# Page extract
I am currently living upstate, away from the city. I’ve been here for 4 years with my wife and boy after living in New York City my entire life. I commute almost everyday to my job and have found that my writing happens in between the places I land in. I am in a transition before and after I land, the kitchen table and the morning train are where I take my laptop. The city and the world have become my place to write. I used to have a more centered place, a desk and chair, when I lived in the city and didn’t have such a long commute. Now that it takes me awhile to get anywhere, my writing is sort of searching to find a place for me. My writing is telling me it’s okay to write wherever I can…like a constant companion, a nuisance, a lover, a muse. I am reminded of my transition every time I sit at my place of poetry, because that place has become the transition itself.
Edwin Torres, USA
Poetry made of charms
In order to write, I fill my room with charms. These magical objects transform my simple wooden desk into a space crafted from unknown magic, with no beginning or end. The east opens, and I can see a new world – reaching all the way to the dark edges of town.
I start collecting my charms: a vintage photograph by Julia Margaret Cameron entitled “I Wait”; An old photo of me standing next to Nadav Cohavi RIP, from the time we had a band in LA; A gray plastic elephant my girlfriend Ayala got me, a magical cat standing at the gates of the ancient world of eternity, which I bought during a visit to the Pyramids many years ago; a Palestinian postcard from old Jaffa to complete them all.
I look at them surrounding me, and start hearing an old but new melody of prayer.

# Work instructions
#1 In the text on places to write, where does Edwin Torres take his laptop?
#2 Reproduce the text on places to write, starting at "Edwin Torres, USA" and ending at "edges of town.".
#3 Put this sentence from the text on places to write into Spanish: "I look at them surrounding me, and start hearing an old but new melody of prayer."
The listing that comes next is separate from the text on places to write.

# Material provided
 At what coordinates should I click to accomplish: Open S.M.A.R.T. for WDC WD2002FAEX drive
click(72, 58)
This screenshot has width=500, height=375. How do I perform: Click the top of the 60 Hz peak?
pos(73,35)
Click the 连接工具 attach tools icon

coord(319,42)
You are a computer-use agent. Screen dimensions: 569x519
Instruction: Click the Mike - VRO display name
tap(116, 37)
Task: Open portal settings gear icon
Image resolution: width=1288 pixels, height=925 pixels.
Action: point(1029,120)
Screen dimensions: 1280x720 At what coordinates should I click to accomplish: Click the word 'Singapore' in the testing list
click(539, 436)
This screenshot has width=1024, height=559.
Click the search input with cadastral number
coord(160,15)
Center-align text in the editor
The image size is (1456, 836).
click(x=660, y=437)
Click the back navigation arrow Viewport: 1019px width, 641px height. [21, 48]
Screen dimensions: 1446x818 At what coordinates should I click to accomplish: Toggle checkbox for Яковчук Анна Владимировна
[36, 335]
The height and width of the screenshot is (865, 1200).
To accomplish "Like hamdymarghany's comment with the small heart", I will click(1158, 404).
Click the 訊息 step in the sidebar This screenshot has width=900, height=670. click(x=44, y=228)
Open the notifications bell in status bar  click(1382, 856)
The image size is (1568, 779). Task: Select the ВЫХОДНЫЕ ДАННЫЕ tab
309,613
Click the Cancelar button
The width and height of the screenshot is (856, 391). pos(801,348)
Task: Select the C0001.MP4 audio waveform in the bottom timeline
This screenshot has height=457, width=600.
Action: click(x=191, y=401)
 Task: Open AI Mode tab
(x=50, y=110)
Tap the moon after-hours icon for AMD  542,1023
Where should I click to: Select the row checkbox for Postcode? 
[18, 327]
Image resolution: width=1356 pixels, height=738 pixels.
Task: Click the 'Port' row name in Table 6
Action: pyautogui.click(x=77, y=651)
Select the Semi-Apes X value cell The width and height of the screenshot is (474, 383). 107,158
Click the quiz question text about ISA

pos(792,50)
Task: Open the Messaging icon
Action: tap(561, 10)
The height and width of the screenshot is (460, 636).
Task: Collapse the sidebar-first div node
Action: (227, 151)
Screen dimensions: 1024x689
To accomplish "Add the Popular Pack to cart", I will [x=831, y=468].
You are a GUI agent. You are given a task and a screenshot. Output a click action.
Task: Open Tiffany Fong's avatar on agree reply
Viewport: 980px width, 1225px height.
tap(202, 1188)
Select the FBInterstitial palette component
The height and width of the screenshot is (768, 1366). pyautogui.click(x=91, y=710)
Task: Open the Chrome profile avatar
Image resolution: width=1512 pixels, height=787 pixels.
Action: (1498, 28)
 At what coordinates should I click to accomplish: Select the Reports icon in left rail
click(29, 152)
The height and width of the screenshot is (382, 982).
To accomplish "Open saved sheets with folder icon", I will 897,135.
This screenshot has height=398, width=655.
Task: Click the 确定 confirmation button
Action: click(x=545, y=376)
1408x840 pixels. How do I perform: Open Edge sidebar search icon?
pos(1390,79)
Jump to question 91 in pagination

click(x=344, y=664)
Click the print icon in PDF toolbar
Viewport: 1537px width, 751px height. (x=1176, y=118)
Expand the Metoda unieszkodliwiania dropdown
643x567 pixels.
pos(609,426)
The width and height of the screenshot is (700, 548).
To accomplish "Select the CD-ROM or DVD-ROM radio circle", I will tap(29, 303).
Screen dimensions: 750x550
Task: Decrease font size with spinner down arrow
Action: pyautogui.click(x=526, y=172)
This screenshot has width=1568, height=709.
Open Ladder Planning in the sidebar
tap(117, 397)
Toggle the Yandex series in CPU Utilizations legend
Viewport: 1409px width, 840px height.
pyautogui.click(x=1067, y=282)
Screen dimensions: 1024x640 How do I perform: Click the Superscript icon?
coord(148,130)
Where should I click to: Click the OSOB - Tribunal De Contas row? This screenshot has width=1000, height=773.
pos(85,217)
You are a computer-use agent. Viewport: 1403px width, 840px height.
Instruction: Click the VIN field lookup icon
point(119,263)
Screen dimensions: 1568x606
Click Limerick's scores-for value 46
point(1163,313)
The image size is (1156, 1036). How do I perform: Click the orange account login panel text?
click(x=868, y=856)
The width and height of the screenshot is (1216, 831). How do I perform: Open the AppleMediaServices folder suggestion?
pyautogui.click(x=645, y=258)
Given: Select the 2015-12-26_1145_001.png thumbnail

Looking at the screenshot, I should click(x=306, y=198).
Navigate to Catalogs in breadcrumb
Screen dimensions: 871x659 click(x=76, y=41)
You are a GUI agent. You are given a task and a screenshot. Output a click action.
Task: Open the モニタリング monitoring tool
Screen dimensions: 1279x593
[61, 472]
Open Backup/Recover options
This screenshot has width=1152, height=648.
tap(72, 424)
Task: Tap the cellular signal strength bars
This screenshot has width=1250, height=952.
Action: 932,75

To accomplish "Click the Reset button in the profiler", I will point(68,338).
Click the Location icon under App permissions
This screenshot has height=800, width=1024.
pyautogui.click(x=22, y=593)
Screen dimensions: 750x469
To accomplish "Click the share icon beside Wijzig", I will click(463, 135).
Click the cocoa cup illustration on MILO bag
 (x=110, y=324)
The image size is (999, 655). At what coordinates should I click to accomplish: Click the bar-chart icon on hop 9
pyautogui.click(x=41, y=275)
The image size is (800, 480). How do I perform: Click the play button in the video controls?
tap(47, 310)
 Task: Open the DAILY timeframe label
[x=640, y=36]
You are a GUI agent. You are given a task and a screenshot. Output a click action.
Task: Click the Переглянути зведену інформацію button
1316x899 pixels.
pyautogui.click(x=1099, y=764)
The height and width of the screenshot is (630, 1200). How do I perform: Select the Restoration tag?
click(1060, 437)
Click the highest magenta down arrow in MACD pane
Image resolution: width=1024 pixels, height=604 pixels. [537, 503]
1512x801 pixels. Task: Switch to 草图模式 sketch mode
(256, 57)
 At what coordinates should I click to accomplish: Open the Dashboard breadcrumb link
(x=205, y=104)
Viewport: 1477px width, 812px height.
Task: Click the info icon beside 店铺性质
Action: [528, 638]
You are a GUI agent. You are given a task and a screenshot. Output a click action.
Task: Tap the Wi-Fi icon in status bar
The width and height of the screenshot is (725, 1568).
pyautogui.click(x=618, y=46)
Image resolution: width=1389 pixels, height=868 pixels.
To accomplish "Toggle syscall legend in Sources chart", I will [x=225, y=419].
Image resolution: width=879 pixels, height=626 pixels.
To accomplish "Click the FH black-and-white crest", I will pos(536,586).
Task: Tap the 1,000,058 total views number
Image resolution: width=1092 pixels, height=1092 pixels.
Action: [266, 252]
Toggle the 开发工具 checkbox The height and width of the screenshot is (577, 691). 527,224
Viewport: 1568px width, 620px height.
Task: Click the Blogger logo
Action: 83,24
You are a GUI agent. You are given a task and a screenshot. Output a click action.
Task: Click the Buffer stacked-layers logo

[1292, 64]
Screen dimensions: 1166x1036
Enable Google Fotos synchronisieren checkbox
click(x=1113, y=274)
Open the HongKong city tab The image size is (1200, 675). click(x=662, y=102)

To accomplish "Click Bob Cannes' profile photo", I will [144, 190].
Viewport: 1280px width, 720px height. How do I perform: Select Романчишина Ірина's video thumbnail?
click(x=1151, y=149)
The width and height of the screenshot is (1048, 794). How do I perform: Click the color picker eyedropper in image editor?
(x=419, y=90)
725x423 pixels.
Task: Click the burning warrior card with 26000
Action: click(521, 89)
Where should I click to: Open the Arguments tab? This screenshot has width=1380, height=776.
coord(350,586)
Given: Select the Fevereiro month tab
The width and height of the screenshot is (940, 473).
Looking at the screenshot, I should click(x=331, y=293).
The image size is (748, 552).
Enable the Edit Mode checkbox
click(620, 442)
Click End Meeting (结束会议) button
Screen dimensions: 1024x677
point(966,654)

# Answers to each task
#1 The kitchen table and the morning train.

#2
Edwin Torres, USA
Poetry made of charms
In order to write, I fill my room with charms. These magical objects transform my simple wooden desk into a space crafted from unknown magic, with no beginning or end. The east opens, and I can see a new world – reaching all the way to the dark edges of town.

#3 Los miro mientras me rodean y empiezo a oír una melodía de oración vieja pero nueva.